Abstract

Diethylcarbamazine citrate (DEC) is a piperazine anthelmintic agent indicated for the treatment of individual patients with lymphatic filariasis. Two simple and sensitive UV-spectrophotometric techniques have been developed and validated for the determination of this drug in bulk parent substance and tablets, based on the measurement of the absorbance of DEC solution either in 0.1M HCl at 210 nm (method A) or in 0.1M H2SO4 at 209 nm (method B). Beer’s law was obeyed over the concentration ranges of 1.25 – 25.0 and 2.5 – 30.0 μg · mL-1, for method Aand method B, respectively, and the corresponding molar absorptivity values were 2.02 × 104 and 1.21 × 104 L mol-1 · cm-1. The limits of detection (LOD) and quantification (LOQ) were, respectively, 0.26 and 0.78 μg · mL-1 (method A), and 0.16 and 0.49 μg · mL-1 (method B). These methods were assessed for intra-day and inter-day accuracy and precision, as well as robustness and ruggedness.

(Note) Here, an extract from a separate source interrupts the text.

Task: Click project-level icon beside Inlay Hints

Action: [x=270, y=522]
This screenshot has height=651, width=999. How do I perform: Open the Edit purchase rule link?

Both methods were applied to one brand of tablets with percentage label claim of 101.7 and 100.8 for method A and method B, respectively, and the standard deviation was below 2%. In order to establish the stability-indicating ability of these methods, the drug was analyzed after subjecting it to acid and base hydrolysis, oxidation, heat and light stress conditions and the results indicated that the drug degraded extensively under both base- and oxidative-stress conditions, and remained intact under other stress conditions.